Well i have 10 young plants (5"-10"tall) above rockwool. i just got them from a buddy of mine and on the way home they all fell over. There are only two sets of leaves on each and the third set are starting to grow in some. It seems like all the stems are week. Both sets of leaves are on the vary top of the plant. I have them in phed spring water with a mild nut. A Hortilux 400 watt super hps about 12" away. thay have on been in my grow room for about 18 hours and none of them have standed back up by them self. I have them proped up right now with solo cups with the bottow cup out so i could slip the lil plant in. Plz any thoughts, ph levels, of how far my light should be. Anything to get my babies up and back to life.     First time growing


----------



## THE BROTHER'S GRUNT (Oct 19, 2006)

orlcorekid said:
			
		

> Well i have 10 young plants (5"-10"tall) above rockwool. i just got them from a buddy of mine and on the way home they all fell over. There are only two sets of leaves on each and the third set are starting to grow in some. It seems like all the stems are week. Both sets of leaves are on the vary top of the plant. I have them in phed spring water with a mild nut. A Hortilux 400 watt super hps about 12" away. thay have on been in my grow room for about 18 hours and none of them have standed back up by them self. I have them proped up right now with solo cups with the bottow cup out so i could slip the lil plant in. Plz any thoughts, ph levels, of how far my light should be. Anything to get my babies up and back to life. First time growing


*IMHO you shouldn't be giving them any nutes yet. They are still young and young plant don't like nutes. Also you need to get your light atleast 24 inches away from your plants. Also get a small fan blowing on them to help strengthen the stems up. Your PH should be about 6.5 or so. I would see what a few other memebers have to say. *


----------



## orlcorekid (Oct 19, 2006)

ok i just moved the lights away and im swapping the nute water for phed (none nute) water. I have a fan blowing on them but they just seem to blow over. My grow room in at a temp of 82* is that ok? thanks


----------



## THE BROTHER'S GRUNT (Oct 19, 2006)

orlcorekid said:
			
		

> ok i just moved the lights away and im swapping the nute water for phed (none nute) water. I have a fan blowing on them but they just seem to blow over. My grow room in at a temp of 82* is that ok? thanks


*Yes your temps should be fine. Do you still have them in the rockwool? Are ya gonna transplant them into dirt? *


----------



## orlcorekid (Oct 19, 2006)

Yes i still have them in rockwool. I have a ebb and flow hydro system so right now there in 2" rockwool cube in net pots filled with hydro rocks. im gonna put some pics up if i can find my cam.


----------



## Stoney Bud (Oct 19, 2006)

orlcorekid said:
			
		

> Yes i still have them in rockwool. I have a ebb and flow hydro system so right now there in 2" rockwool cube in net pots filled with hydro rocks. im gonna put some pics up if i can find my cam.

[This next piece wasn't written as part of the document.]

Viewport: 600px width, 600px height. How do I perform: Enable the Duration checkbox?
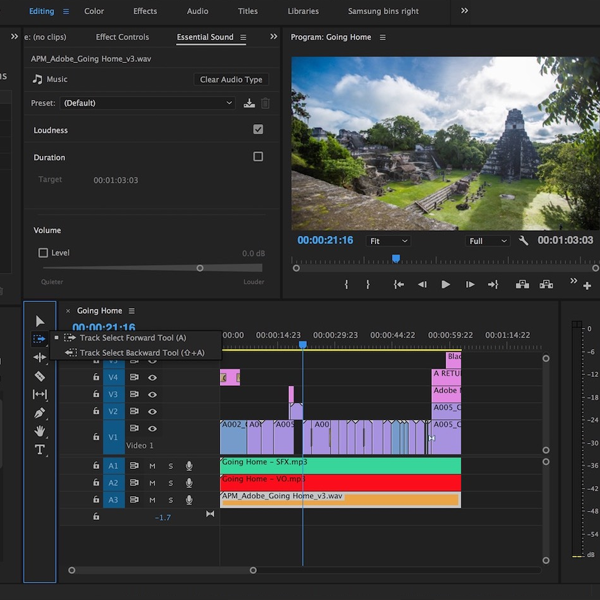pyautogui.click(x=258, y=157)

Hey orlcorekid, TBG asked me to help you out. I need some pics of your system and the plants. You don't need the net pots with hydroton in them. For an ebb and flow system, you just dig a hole in the rocks, put the rockwool cube in it so that the cube is at the water level when the pump is running. Use only plain water in your reservoir until the plants  are stronger. You'll have to bury most of that stem. It sounds like they're way too tall for their size of stem. When you bury it, do so VERY GENTLY. Move one rock at a time against the plant stem until you have it buried and covered so that it's standing on it's own.

Run your pump for one hour every three hours. The light should be about 2.5 to 3 feet away from the plants until they show signs of growth.

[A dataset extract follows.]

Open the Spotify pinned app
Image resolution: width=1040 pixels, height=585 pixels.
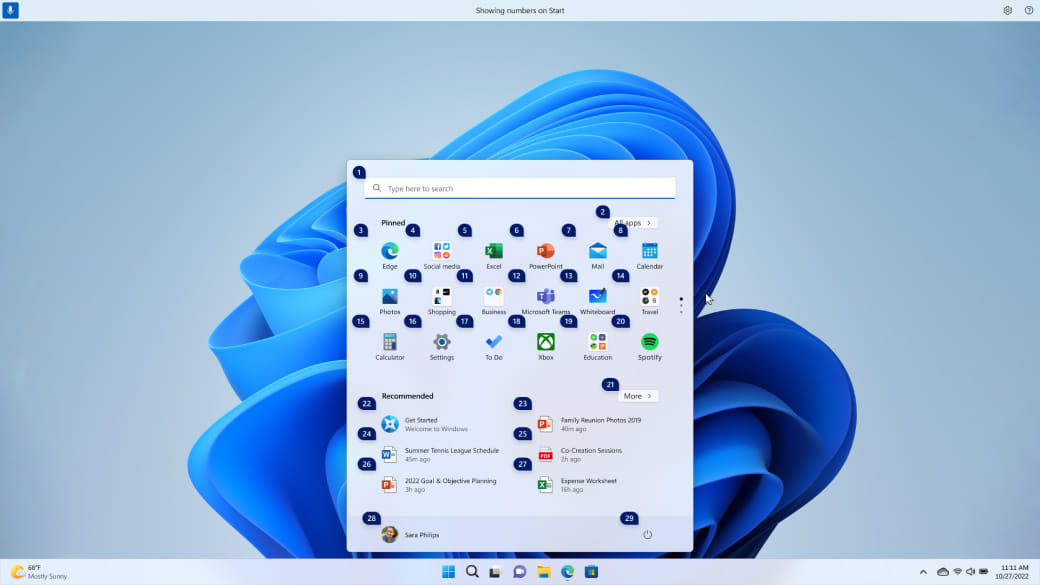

Let me know how you're doing ok?

Good luck to you.


----------



## orlcorekid (Oct 19, 2006)

Ok thanks for all the help guys. So you want me to take the plants out of the net pots and fill my whole flood table with hydroton rocks? How many inches should i bury the plant. How far from the bottom of the leaves should i fill the rocks. Ill find my cam and try to post some picks tonight. Thanks for all the help again. Thanks TBG and Stony Bud.


----------



## orlcorekid (Oct 19, 2006)

i tryed to covert them but couldnt 

View attachment plants 001b.bmp


View attachment plants 003b.bmp


View attachment plants 004b.bmp


View attachment plants 007b.bmp


View attachment plants 008b.bmp


View attachment plants 009b.bmp


----------



## Stoney Bud (Oct 20, 2006)

Hey orlcorekid, It looks like you've got a drip system set up there man. Are you feeding the plants using a timer to push water thru a small tube into each plant from the top?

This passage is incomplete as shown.